Hi Joakim, I suggest you to read these resources: http://lucene.472066.n3.nabble.com/Varnish-td4072057.html http://lucene.472066.n3.nabble.com/SolrJ-HTTP-caching-td490063.html https://wiki.apache.org/solr/SolrAndHTTPCaches which gives information about HTTP Caching including Varnish Cache, Last-Modified, ETag, Expires, Cache-Control headers. Kind Regards, Furkan KAMACI On Wed, Feb 20, 2019 at 11:18 PM Joakim Hansson wrote: > Hello dear user list! > I work at a company in retail where we use solr to perform searches as you > type. > As soon as you type more than 1 characters in the search field solr starts > serving hits. > Of course this generates a lot of "unnecessary" queries (in the sense that > they are never shown to the user) which is why I started thinking about > using something like squid or varnish to cache a bunch of these 2-4 > character queries. > > It seems most stuff I find about it is from pretty old sources, but as far > as I know solrcloud doesn't have distributed cache support. > > Our indexes aren't updated that frequently, about 4 - 6 times a day. We > don't use a lot of shards and replicas (biggest index is split to 3 shards > with 2 replicas). All shards/replicas are not on the same solr host. > Our solr setup handles around 80-200 queries per second during the day with > peaks at >1500 before holiday season and sales. > > I haven't really read up on the details yet but it seems like I could use > etags and Expires headers to work around having to do some of that > "unnecessary" work. > > Is anyone doing this?
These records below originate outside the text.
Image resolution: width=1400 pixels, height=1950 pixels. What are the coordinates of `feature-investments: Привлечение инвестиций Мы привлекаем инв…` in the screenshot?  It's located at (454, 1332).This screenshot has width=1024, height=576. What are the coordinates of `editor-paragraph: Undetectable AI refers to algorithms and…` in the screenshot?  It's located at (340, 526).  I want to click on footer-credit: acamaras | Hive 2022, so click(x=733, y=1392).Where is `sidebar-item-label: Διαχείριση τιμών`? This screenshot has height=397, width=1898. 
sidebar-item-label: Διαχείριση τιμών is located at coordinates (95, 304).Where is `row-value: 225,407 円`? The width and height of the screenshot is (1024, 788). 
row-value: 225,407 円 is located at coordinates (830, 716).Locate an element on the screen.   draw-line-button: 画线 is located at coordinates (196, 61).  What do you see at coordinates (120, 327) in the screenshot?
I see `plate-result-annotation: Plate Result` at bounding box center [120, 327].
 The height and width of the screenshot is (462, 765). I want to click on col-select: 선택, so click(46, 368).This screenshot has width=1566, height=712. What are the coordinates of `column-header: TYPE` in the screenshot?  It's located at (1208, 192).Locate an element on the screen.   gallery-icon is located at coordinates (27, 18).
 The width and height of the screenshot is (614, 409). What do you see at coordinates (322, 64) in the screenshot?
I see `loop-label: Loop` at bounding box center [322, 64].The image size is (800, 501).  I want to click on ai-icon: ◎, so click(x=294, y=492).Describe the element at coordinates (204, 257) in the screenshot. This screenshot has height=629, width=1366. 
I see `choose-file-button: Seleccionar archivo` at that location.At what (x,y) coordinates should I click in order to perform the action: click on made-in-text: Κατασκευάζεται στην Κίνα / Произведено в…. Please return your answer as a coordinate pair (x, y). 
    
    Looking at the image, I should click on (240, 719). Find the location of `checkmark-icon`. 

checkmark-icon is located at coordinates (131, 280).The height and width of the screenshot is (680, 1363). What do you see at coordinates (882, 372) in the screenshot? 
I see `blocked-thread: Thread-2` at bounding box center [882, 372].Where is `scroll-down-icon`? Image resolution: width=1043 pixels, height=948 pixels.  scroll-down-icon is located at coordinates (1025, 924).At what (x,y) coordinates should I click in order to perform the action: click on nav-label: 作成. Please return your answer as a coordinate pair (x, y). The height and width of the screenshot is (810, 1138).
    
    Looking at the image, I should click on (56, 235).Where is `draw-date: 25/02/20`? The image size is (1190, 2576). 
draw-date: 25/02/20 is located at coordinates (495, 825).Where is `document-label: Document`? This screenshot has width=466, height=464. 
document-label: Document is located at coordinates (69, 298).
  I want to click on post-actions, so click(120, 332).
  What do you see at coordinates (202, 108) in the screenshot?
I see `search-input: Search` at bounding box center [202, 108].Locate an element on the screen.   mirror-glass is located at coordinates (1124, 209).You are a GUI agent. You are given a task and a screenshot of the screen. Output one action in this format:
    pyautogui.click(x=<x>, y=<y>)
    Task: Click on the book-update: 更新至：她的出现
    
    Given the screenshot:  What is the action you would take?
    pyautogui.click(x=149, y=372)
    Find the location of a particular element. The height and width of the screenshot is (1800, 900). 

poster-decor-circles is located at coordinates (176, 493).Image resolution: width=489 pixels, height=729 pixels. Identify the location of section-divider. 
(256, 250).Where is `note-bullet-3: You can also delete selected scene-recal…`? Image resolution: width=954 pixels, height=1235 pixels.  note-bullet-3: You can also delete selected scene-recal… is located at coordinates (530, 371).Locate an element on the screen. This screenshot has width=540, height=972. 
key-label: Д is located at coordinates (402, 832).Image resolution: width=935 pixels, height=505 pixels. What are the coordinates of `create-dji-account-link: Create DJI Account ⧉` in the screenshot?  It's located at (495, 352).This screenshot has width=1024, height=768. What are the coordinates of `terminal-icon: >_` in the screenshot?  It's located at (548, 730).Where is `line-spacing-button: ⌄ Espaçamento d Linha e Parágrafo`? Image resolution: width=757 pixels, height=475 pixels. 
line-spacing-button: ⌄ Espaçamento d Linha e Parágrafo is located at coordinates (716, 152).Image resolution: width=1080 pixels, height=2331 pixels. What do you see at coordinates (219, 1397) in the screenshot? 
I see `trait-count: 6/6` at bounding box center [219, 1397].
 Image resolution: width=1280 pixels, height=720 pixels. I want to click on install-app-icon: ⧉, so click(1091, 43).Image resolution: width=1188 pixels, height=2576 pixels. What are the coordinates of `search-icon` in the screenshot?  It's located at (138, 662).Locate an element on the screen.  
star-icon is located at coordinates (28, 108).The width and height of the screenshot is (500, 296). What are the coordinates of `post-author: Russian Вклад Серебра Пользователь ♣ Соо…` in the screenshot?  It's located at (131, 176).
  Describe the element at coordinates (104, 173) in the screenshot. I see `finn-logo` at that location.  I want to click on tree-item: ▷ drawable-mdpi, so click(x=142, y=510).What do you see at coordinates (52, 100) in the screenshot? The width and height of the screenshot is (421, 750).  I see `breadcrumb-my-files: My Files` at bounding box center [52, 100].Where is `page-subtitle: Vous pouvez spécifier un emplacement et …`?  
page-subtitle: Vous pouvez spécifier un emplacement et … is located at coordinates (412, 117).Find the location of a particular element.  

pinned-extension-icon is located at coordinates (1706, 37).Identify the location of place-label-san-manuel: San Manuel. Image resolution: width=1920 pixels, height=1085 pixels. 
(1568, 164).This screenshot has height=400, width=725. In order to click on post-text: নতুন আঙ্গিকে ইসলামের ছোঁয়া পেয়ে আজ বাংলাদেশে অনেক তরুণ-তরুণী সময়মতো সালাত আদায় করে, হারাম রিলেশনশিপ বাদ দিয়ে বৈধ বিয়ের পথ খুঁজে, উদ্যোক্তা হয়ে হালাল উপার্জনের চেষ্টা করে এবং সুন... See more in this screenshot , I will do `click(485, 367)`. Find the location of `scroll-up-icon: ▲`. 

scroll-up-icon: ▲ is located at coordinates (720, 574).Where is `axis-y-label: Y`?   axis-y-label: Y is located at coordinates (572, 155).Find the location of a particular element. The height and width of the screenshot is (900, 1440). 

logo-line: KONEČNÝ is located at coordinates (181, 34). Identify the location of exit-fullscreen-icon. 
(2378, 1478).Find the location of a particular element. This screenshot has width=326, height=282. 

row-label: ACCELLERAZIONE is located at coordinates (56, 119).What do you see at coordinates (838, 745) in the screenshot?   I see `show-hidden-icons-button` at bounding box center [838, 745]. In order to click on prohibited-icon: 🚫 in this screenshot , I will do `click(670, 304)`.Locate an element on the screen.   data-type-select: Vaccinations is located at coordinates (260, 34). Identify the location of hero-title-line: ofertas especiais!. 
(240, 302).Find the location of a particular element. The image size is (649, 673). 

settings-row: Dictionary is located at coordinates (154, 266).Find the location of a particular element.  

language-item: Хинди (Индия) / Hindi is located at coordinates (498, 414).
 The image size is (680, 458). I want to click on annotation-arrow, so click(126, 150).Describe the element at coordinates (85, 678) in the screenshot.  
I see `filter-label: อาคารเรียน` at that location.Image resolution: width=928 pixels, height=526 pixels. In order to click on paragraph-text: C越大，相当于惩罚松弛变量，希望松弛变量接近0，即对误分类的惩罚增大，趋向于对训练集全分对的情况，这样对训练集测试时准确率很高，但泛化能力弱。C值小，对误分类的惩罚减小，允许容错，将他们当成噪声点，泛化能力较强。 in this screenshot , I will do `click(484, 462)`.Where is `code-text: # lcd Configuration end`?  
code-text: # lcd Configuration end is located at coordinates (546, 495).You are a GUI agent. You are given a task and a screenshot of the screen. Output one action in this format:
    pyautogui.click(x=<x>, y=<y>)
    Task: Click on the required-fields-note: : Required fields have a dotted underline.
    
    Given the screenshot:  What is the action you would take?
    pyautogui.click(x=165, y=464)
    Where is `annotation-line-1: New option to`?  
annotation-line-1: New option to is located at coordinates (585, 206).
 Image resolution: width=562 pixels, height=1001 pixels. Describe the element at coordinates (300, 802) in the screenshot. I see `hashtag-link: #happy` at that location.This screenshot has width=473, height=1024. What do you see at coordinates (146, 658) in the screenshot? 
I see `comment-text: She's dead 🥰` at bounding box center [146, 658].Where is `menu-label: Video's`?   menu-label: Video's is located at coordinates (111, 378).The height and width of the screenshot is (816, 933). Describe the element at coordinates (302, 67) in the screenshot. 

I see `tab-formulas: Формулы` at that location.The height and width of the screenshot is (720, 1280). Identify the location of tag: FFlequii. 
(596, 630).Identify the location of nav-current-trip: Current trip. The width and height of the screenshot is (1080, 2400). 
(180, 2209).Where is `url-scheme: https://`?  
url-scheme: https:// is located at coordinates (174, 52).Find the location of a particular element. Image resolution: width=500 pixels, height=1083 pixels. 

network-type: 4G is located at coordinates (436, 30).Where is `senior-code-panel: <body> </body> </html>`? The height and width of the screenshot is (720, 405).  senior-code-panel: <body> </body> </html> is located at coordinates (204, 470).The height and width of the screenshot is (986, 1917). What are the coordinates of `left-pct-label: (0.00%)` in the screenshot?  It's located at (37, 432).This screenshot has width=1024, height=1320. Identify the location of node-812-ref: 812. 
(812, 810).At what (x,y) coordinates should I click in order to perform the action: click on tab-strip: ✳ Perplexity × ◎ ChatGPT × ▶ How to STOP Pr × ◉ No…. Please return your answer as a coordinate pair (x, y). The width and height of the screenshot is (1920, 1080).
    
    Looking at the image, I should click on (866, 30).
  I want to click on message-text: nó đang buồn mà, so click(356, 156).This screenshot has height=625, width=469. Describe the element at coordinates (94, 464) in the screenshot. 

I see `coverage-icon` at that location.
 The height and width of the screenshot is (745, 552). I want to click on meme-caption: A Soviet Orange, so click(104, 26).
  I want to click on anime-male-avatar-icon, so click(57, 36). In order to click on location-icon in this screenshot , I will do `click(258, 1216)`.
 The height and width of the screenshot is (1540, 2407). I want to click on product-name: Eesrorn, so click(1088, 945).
Why? Why not? > > - peace! >
Is anyone using proxy caching in front of solr?
Hello dear user list! I work at a company in retail where we use solr to perform searches as you type. As soon as you type more than 1 characters in the search field solr starts serving hits. Of course this generates a lot of "unnecessary" queries (in the sense that they are never shown to the user) which is why I started thinking about using something like squid or varnish to cache a bunch of these 2-4 character queries. It seems most stuff I find about it is from pretty old sources, but as far as I know solrcloud doesn't have distributed cache support. Our indexes aren't updated that frequently, about 4 - 6 times a day. We don't use a lot of shards and replicas (biggest index is split to 3 shards with 2 replicas). All shards/replicas are not on the same solr host. Our solr setup handles around 80-200 queries per second during the day with peaks at >1500 before holiday season and sales. I haven't really read up on the details yet but it seems like I could use etags and Expires headers to work around having to do some of that "unnecessary" work. Is anyone doing this? Why? Why not? - peace!